As We Are Now

From my early childhood, I remember numerous family visits to cemeteries. It’s not uncommon in New England to check out old gravestones. Since my father had been a history major in college and his parents lived in New England, it was natural that we would be exploring old cemeteries, looking for memorable epitaphs and designs.

Along with the consideration of aesthetics, cemetery folk art offers us windows into the lives and cultures of other people from other times. In summing up individual lives, cemetery art tells us something about what people of a certain time and place collectively valued and how they defined their lives.
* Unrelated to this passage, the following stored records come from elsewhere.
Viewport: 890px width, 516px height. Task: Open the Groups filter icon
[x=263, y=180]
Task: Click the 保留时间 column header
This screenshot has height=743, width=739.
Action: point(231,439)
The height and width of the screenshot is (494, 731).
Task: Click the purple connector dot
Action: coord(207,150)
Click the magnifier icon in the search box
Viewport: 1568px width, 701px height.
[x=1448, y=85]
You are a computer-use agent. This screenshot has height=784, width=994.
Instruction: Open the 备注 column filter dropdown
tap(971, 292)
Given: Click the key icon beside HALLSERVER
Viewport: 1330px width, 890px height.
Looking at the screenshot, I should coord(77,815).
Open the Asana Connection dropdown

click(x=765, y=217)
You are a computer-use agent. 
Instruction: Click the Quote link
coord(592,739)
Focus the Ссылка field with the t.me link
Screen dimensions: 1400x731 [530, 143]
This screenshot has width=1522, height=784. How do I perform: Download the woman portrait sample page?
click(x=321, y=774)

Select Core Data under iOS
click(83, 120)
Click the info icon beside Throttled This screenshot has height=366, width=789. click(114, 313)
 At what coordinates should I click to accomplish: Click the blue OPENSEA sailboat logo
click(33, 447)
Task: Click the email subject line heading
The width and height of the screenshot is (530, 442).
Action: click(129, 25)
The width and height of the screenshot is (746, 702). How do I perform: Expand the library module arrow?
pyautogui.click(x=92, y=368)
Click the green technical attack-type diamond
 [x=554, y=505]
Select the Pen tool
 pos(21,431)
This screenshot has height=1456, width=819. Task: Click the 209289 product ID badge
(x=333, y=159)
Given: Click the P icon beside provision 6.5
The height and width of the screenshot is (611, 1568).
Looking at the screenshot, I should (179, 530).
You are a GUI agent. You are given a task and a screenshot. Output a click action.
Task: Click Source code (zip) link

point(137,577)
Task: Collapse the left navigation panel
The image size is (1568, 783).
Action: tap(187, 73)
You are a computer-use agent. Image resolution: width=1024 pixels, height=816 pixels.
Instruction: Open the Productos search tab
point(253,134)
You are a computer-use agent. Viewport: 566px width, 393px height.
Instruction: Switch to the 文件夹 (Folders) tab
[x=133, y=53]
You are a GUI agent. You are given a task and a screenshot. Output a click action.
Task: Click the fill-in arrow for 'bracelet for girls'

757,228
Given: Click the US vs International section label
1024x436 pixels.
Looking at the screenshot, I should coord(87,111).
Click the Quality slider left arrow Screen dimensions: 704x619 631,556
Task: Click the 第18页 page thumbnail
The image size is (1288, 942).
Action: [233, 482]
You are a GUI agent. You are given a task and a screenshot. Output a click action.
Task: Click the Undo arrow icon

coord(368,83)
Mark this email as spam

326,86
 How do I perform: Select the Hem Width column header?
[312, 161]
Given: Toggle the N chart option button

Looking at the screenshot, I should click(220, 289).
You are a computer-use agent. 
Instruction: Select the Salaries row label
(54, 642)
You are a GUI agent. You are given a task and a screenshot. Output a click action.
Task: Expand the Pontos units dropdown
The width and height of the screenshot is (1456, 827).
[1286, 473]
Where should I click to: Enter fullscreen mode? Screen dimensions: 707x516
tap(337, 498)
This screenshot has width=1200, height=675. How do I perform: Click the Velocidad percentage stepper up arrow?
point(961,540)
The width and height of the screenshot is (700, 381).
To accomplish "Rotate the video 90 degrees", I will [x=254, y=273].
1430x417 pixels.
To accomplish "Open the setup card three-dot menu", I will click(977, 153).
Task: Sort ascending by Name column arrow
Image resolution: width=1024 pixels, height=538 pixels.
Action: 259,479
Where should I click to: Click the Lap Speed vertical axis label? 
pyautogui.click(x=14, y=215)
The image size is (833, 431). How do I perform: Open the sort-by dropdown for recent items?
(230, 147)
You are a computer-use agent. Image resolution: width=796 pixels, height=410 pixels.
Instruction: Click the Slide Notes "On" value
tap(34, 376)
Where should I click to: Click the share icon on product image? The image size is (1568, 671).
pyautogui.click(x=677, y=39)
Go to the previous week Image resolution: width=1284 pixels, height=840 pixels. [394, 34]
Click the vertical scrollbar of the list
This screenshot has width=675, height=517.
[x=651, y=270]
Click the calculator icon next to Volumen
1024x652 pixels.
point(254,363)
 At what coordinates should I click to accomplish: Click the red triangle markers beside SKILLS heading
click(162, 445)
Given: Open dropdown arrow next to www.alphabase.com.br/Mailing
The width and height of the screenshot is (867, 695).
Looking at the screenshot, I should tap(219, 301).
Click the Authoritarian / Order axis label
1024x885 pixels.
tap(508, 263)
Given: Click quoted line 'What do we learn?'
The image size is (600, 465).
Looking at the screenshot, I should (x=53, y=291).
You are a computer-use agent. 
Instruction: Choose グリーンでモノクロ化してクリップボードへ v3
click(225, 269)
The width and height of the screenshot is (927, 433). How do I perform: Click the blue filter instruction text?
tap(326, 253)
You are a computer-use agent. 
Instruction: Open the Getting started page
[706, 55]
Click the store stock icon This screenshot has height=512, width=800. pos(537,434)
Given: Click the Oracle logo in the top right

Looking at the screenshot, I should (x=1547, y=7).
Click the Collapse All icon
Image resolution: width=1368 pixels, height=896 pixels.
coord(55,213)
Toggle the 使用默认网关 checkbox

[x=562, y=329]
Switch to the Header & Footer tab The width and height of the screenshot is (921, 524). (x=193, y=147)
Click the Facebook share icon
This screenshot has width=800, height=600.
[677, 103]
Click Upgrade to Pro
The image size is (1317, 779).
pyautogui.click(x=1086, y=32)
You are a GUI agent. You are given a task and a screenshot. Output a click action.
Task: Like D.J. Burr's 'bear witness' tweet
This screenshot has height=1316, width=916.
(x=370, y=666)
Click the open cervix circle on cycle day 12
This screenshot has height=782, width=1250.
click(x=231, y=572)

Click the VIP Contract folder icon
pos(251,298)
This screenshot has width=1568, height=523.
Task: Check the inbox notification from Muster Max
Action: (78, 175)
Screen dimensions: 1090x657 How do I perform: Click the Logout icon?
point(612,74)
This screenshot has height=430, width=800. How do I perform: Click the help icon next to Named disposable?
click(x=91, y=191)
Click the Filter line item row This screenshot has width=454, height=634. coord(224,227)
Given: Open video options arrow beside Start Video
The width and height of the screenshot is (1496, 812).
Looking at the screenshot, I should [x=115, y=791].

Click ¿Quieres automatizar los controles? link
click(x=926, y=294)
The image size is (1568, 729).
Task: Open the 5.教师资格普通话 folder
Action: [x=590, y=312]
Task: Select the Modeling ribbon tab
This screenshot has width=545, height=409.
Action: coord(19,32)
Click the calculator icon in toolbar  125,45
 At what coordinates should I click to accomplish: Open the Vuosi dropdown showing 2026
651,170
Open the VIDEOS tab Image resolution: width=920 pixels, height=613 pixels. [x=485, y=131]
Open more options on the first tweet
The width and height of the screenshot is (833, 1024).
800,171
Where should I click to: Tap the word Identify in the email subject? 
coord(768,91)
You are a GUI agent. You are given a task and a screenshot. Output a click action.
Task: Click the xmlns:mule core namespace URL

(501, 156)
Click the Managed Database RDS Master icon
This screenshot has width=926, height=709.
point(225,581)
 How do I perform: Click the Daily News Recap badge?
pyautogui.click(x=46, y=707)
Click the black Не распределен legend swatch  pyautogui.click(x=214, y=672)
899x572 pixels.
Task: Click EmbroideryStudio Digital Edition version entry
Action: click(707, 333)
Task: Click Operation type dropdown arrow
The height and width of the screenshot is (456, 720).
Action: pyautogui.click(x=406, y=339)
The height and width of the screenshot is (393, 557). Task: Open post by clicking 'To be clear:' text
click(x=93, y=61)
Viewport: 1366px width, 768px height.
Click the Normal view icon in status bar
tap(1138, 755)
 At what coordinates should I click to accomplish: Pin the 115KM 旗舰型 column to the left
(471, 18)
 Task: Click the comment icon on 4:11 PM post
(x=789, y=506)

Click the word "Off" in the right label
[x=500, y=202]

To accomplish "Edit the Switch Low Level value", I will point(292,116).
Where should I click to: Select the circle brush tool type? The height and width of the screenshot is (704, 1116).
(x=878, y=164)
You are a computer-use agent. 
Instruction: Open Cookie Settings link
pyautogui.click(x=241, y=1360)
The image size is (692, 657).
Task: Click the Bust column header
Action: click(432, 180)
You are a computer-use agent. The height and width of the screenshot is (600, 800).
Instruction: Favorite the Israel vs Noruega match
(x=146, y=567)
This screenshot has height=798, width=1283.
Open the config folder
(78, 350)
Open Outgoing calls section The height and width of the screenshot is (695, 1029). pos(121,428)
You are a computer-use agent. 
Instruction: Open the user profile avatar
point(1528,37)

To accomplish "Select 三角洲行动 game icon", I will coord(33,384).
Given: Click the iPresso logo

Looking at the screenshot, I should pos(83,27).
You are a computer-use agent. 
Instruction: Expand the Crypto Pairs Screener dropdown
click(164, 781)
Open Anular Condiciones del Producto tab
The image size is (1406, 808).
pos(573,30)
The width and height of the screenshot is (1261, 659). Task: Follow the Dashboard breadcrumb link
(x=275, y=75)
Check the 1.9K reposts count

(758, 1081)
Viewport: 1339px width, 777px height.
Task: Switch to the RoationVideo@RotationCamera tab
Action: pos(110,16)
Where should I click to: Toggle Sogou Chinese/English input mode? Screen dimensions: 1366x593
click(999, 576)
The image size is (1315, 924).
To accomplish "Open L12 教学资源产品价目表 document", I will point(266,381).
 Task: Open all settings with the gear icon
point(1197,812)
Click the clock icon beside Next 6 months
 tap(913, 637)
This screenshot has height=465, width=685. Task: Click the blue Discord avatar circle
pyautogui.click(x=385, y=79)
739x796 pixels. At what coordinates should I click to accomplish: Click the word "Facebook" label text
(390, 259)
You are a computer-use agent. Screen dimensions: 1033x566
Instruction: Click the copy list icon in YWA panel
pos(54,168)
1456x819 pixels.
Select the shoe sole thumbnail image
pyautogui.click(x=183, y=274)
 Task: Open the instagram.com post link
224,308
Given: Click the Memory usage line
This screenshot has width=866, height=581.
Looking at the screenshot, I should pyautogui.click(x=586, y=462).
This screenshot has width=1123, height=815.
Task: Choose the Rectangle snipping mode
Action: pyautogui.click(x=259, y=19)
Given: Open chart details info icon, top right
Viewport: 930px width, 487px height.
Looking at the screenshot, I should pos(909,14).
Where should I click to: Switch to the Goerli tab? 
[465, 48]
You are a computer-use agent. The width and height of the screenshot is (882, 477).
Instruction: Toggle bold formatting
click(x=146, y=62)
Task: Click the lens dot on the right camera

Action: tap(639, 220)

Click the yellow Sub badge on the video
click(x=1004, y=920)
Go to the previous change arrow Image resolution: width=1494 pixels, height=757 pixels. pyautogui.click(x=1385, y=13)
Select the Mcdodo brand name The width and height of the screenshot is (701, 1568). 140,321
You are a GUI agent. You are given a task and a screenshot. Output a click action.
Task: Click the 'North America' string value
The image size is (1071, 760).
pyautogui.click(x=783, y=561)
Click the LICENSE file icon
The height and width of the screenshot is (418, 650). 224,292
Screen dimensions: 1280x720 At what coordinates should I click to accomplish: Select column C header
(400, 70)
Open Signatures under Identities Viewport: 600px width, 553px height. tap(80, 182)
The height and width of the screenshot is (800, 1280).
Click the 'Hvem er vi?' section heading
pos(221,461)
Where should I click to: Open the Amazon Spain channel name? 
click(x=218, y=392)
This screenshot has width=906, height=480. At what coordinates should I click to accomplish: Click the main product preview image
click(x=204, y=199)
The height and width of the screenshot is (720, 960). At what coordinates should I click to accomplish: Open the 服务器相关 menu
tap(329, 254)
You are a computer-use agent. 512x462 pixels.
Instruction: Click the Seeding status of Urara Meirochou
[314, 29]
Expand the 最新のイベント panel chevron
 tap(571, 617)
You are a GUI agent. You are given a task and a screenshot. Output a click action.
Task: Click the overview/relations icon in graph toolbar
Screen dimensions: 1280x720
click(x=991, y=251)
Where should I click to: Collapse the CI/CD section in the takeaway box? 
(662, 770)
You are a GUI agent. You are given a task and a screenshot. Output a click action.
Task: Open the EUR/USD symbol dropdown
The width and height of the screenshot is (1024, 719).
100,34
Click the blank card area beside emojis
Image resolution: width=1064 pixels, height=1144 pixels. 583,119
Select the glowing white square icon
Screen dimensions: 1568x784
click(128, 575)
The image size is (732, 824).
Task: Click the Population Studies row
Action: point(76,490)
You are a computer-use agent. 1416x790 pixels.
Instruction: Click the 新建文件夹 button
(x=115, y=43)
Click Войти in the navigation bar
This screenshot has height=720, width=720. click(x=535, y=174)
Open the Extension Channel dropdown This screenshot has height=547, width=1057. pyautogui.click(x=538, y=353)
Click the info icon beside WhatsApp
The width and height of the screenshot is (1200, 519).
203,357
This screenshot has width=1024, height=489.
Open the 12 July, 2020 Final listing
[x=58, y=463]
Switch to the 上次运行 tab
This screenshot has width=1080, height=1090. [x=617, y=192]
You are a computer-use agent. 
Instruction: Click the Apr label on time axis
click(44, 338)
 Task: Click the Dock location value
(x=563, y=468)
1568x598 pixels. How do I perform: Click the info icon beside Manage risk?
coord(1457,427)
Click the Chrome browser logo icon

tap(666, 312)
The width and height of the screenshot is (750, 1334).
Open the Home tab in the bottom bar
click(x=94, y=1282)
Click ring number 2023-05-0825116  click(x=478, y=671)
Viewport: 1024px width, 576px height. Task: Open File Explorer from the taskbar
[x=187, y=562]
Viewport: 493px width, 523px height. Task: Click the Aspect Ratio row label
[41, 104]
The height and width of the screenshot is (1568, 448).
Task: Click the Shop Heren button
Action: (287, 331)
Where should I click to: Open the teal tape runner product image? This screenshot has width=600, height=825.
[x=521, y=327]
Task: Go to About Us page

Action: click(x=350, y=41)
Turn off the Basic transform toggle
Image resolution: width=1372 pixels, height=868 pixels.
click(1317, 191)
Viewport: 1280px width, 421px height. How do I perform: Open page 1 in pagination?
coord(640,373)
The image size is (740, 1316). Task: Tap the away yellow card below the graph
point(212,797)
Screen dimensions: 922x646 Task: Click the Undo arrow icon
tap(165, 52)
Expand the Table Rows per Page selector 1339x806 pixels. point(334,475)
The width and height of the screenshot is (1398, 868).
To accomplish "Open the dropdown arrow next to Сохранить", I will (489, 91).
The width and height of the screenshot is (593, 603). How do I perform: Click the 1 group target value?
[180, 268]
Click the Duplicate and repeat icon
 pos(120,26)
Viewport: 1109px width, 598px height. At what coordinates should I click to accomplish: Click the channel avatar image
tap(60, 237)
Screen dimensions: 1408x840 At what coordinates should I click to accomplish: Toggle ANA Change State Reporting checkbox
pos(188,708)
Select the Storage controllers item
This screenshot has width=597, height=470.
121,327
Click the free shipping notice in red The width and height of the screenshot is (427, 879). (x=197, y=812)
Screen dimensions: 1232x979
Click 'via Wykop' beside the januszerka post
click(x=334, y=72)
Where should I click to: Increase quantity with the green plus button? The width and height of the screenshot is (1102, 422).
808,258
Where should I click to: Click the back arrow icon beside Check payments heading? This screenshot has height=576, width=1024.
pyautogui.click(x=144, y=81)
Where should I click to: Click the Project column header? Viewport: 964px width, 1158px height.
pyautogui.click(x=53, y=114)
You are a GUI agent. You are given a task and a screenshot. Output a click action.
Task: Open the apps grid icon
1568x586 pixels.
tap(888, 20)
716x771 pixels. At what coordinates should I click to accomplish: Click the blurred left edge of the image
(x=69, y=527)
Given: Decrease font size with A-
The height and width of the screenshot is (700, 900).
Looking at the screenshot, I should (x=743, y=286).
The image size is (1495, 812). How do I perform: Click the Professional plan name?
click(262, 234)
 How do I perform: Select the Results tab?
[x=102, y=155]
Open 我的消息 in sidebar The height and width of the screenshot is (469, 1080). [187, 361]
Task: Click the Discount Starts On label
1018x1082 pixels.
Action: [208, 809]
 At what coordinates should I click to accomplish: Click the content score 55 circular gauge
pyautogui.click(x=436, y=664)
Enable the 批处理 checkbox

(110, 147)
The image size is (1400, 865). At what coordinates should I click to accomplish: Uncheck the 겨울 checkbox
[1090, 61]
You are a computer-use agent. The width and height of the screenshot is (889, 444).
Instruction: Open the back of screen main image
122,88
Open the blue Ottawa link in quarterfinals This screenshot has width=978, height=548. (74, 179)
Around 1980 I discovered that some modern cemeteries offered something of a revival in cemetery folk art. Since about the start of the Industrial Revolution, gravestones mostly offered the basic facts: name, date of birth and date of death. But in the 1970s gravestones and their surroundings began to feature folk art that told us something more about the person or persons they marked. This included images of worldly possessions or pastimes, representations of work occupations or spiritual beliefs, and notes either from or to the deceased.

Girl With Phone – Texas (2017)

What does cemetery folk art tell us about the person memorialized? What does today’s folk art tell future generations about us? What does that tell us about ourselves? And how do we deal with the mystery of Life and Death today? These are questions I’m exploring with these photographs.

In addition, I’m creating a photographic record of what this folk art looks like while it’s new and fresh. Just as most old cemetery art we find today has weathered and faded to near illegibility, modern cemetery art will eventually suffer a similar fate. Depending on the materials and technology involved, that process can happen fairly quickly.

Fire Engine, NY (2012)

The title of this project – “As We Are Now” – derives from part of a popular epitaph on old gravestones:  “Stranger pause, as you pass by. As you are now so once was I. As I am now so you must be. Prepare for death and follow me.”

My approach of photographing these gravestones in color on sunny days was inspired by a more recent observation of modern life, taken from the Beatles:  Penny Lane is in my ears and in my eyes, there beneath the blue suburban skies.”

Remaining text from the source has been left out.